Sinkler has established that a child who is born alive may recover for prenatal injuries even though it was a nonviable embryo at the time its injuries were sustained.7 Our task is to determine whether the Pennsylvania Supreme Court would hold that a cause of action accrues under its Wrongful Death and Survival statutes when a viable infant is stillborn as in the instant case.

We think we are justified in stating that Sinkler has demonstrated a tendency on the part of the Pennsylvania Supreme Court to move in the direction of the liberality evidenced in the general field in other jurisdictions.

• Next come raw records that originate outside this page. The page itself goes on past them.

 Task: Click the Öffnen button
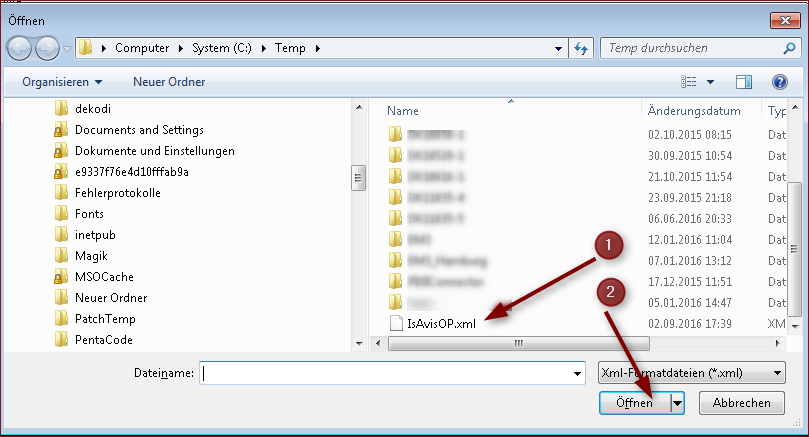634,402
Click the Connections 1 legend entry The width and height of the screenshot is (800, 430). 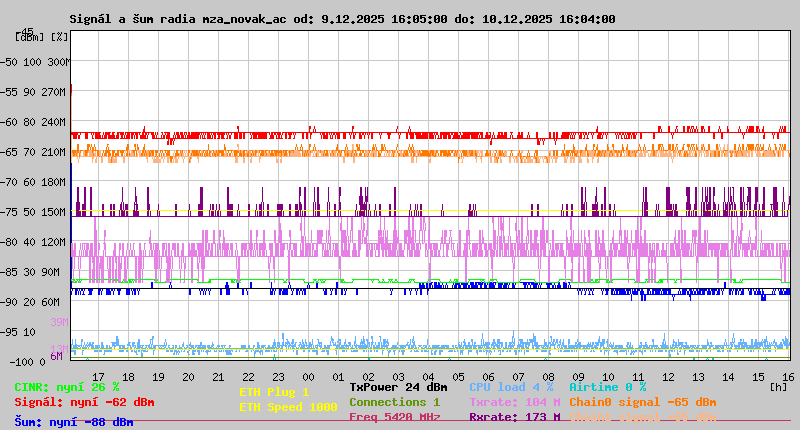tap(394, 402)
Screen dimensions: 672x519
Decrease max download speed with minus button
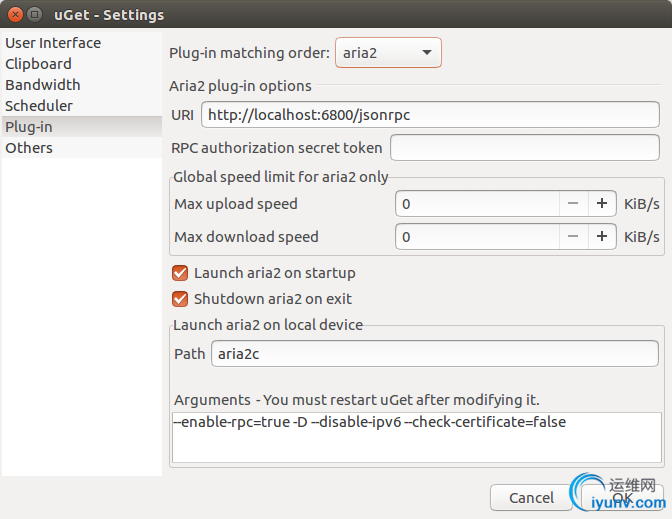click(573, 237)
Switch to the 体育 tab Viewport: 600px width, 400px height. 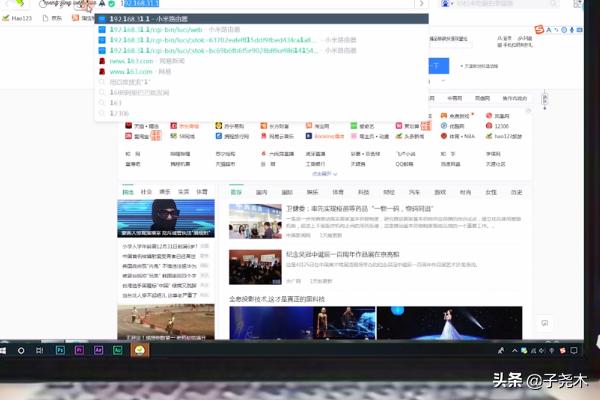[x=201, y=190]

The first case decided by the highest court of any state was the 1884 one of Dietrich v. Inhabitants of Northampton, 138 Mass. 14, 52 Am.Rep. 242, in which Justice Oliver Wendell Holmes, Jr., then a member of the Supreme Judicial Court of Massachusetts, categorically denied liability for damages in behalf of an infant for prenatal injuries.8

Due no doubt to the prestige of Justice Holmes, the doctrine of Dietrich prevailed for some sixty-five years.9

Bonbrest v. Kotz, 65 F.Supp. 138 (D. C.Cir. 1946), led a procession of decisions which departed from the holding in Dietrich and permitted actions to be maintained for prenatal injuries to a viable fetus which was born alive. An overwhelming majority of states now subscribe to the Bonbrest doctrine.10

Sharp division exists among the states as to whether, under wrongful death statutes, an action can be maintained for prenatal injuries suffered by a viable fetus which is stillborn.

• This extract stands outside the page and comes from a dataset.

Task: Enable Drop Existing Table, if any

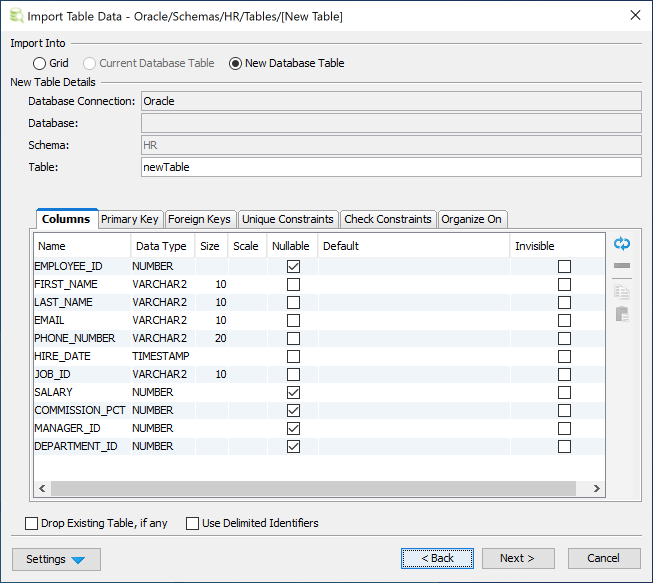Action: coord(32,523)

Five state courts — Massachusetts, Nebraska, New York, Oklahoma, and Tennessee have disallowed such actions.11 Another, South Carolina, has indicated, in an obiter dicta expression, its accord with these five states.12

Nine state courts — Connecticut, Delaware, Kansas, Kentucky, Maryland, Minnesota, Mississippi, New Hampshire and Ohio have held to the contrary and allowed the actions.13 The Court of Appeals of Georgia has permitted a civil action for damages to be maintained for the "murder" of a non-viable fetus of 4½ months holding that the test was whether the fetus was "quick" at the time.14 A federal district court in Iowa, in a diversity action, construed the wrongful death statute of that state to permit the action.15

The weight of authority evidenced by the foregoing is that an action may be maintained under wrongful death statutes for pre-natal injuries sustained by a viable fetus which is stillborn and we think that Sinkler has indicated that Pennsylvania would align itself with the preponderant view.

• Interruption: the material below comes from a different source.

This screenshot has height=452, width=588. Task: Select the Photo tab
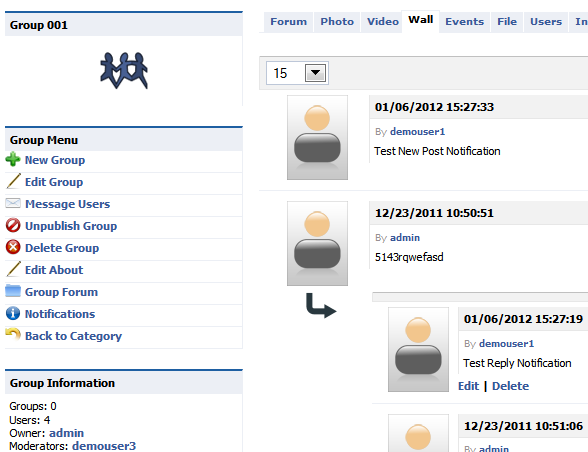(x=337, y=22)
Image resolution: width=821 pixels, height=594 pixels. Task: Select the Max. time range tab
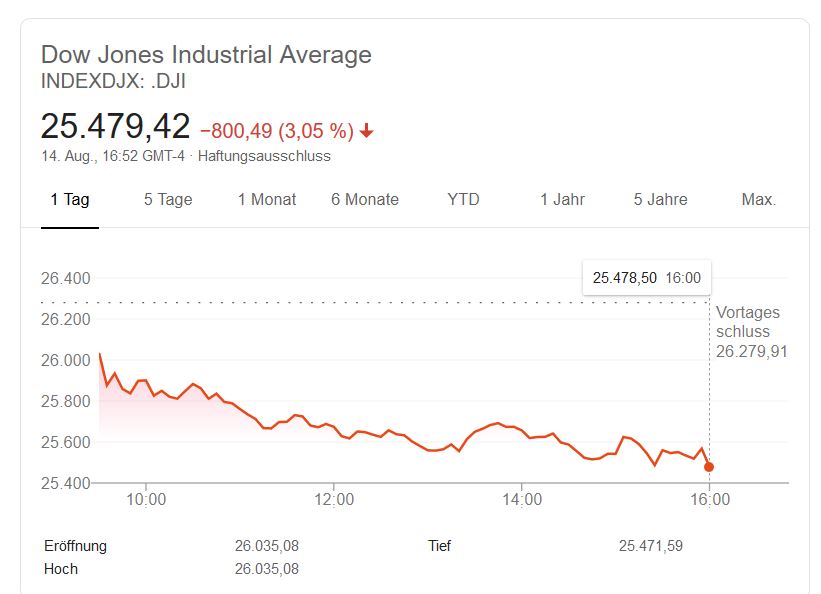tap(758, 199)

Two questions remain. Neither warrants extended discussion.

First is whether the verdict of $5,000 for the death of an unborn infant was excessive.16 Under the Pennsylvania decisions, damages in a survival action are based on the present value of the decedent's prospective earnings for the period of his life expectancy after reaching the age of 21, less his anticipated maintenance expense.17 In the instant case it was in evidence that the child's father was a college graduate who had earned and was likely to earn a substantial income; that the dead child was a fully formed female, and that until the accident the mother had experienced a normal pregnancy. In view of these circumstances it cannot be said that the jury's award of $5,000 was not in consonance with the stated Pennsylvania rule.18 In Pennsylvania a jury's award is deemed excessive when it shocks the conscience of the court.19 Recoveries in Pennsylvania in survival cases by the estates of deceased children have often reached and exceeded $10,000 without any manifest shocking of the judicial conscience.20 The court below expressly upheld the verdict. We are in accord.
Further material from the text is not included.